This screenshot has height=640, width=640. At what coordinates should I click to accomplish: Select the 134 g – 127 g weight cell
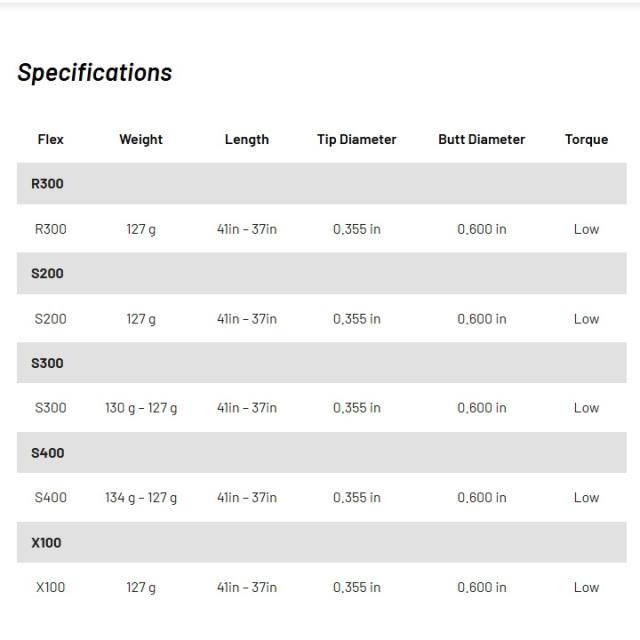point(141,498)

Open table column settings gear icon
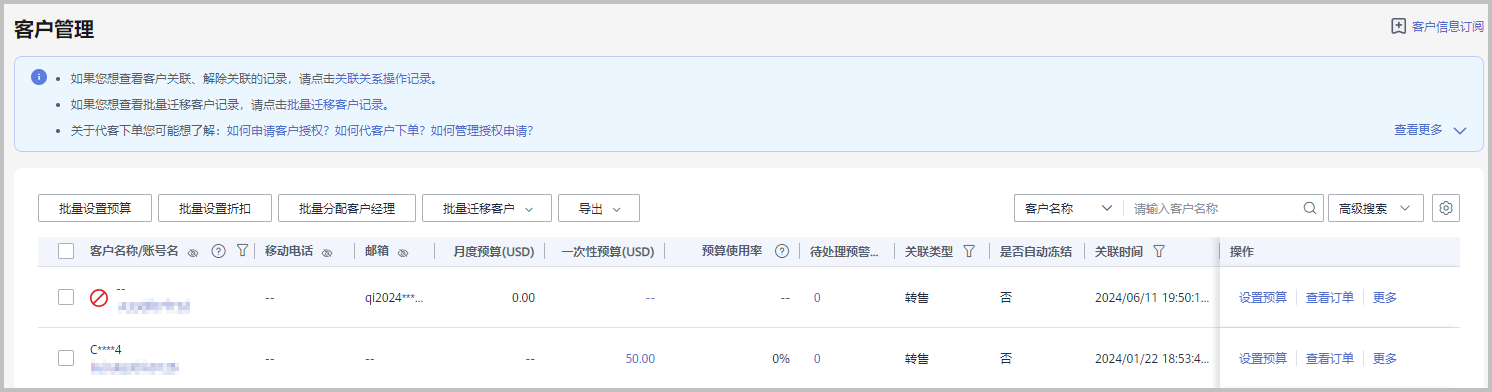(x=1445, y=208)
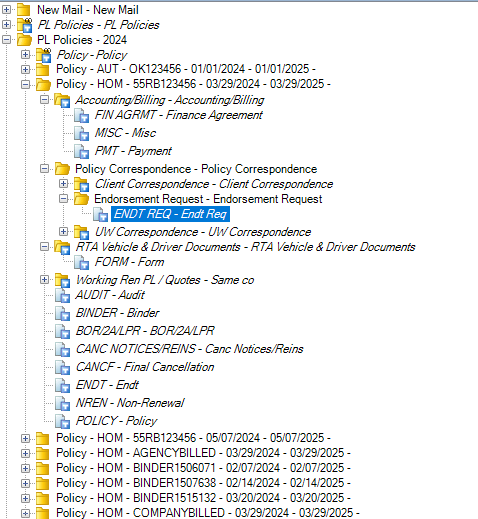
Task: Select the NREN - Non-Renewal item
Action: (x=130, y=403)
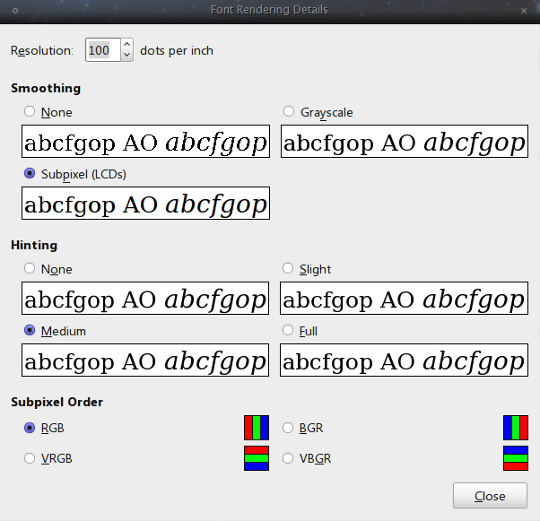
Task: Select None smoothing radio button
Action: [x=30, y=112]
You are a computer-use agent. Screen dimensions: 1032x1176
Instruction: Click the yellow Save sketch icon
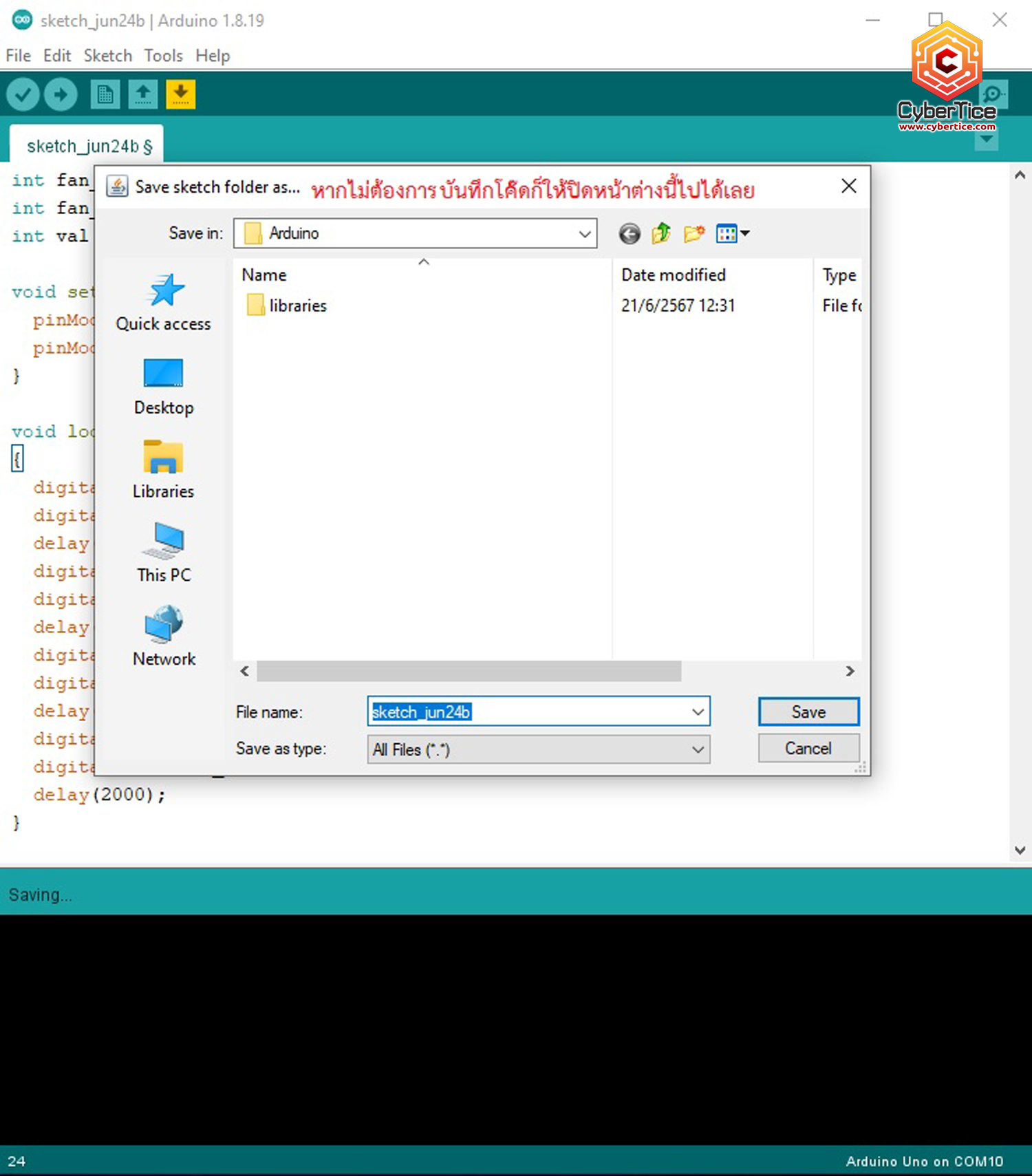pyautogui.click(x=180, y=94)
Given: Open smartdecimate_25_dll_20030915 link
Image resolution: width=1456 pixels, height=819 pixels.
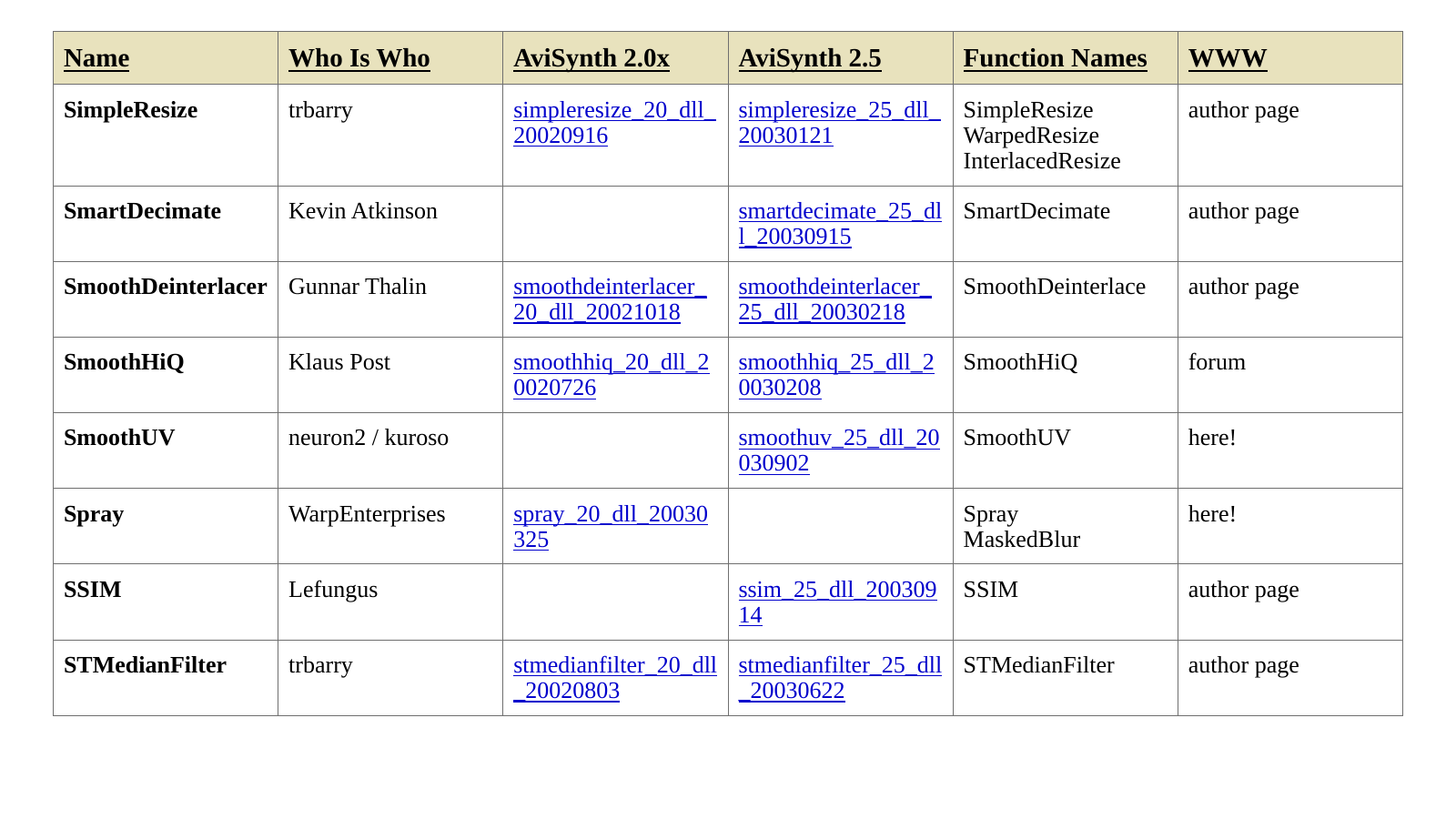Looking at the screenshot, I should click(x=840, y=224).

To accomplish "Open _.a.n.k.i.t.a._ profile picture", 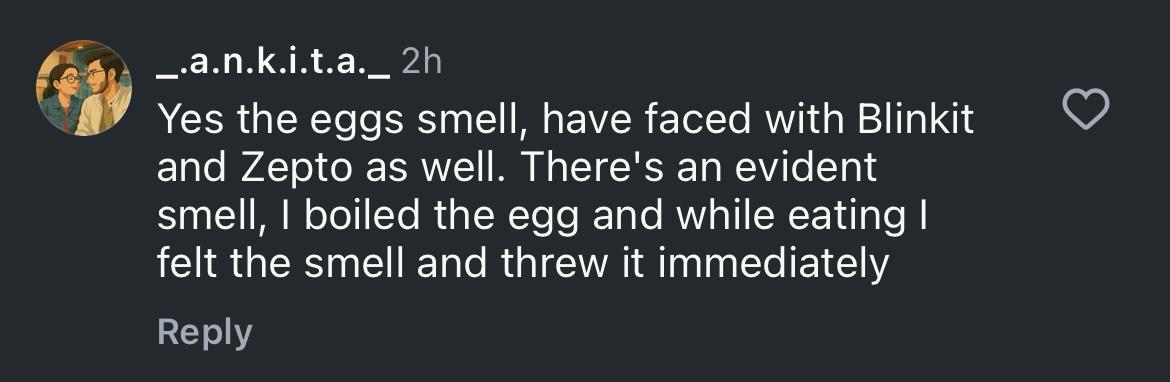I will (x=84, y=88).
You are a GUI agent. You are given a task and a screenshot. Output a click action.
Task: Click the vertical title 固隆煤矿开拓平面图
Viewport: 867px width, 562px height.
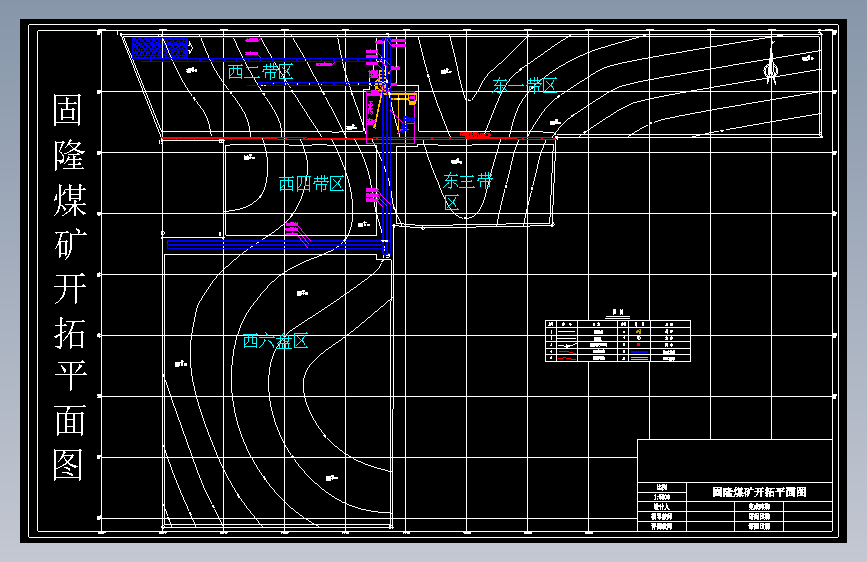70,287

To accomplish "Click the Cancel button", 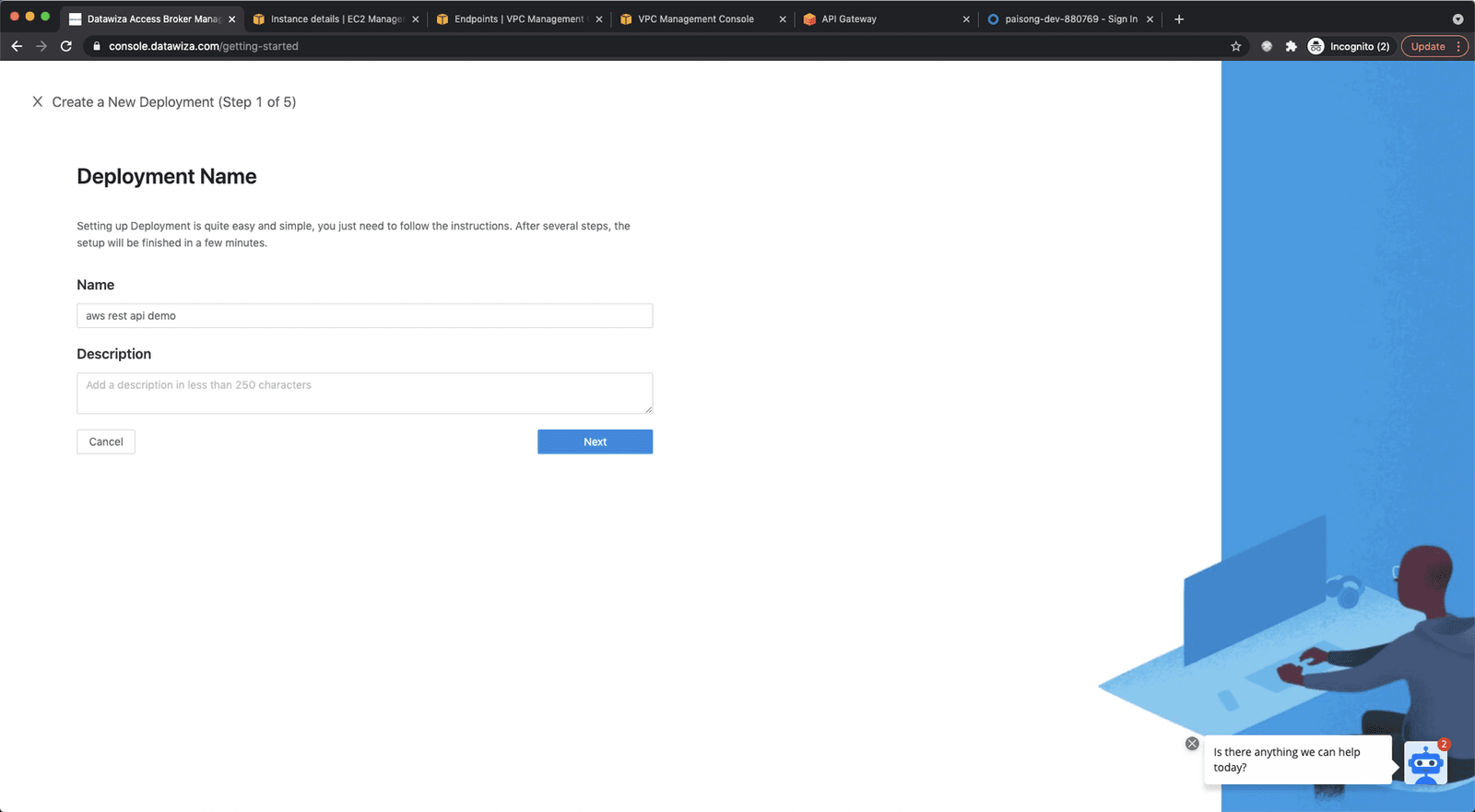I will [x=106, y=441].
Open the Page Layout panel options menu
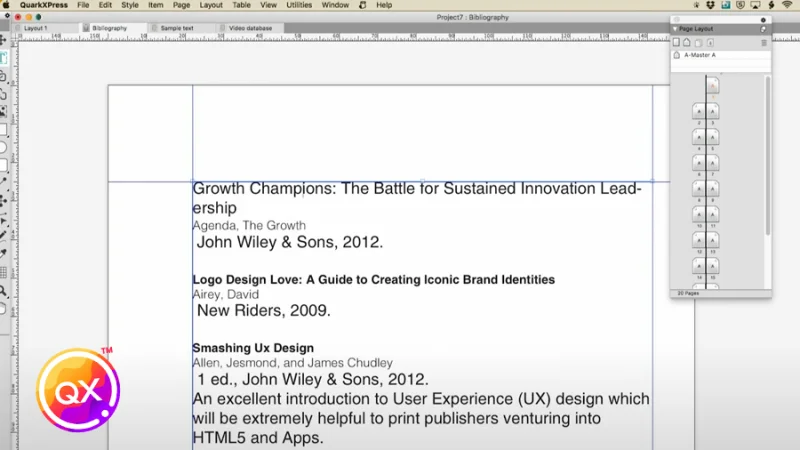Viewport: 800px width, 450px height. pos(764,30)
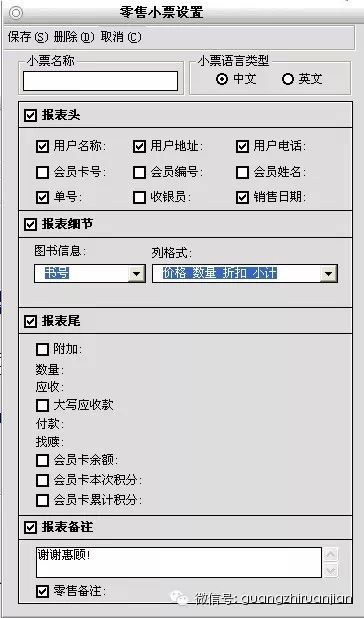Screen dimensions: 364x618
Task: Uncheck the 报表头 section checkbox
Action: tap(30, 115)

⁂

> _Do this_:
List every line of the data above that contains the string "Select". The match is case-sensitive.

> _Result below_:
This screenshot has height=640, width=640. At what coordinates should I click to accomplish: Select the 134 g – 127 g weight cell
Task: Select the NREN - Non-Renewal item
Task: Select None smoothing radio button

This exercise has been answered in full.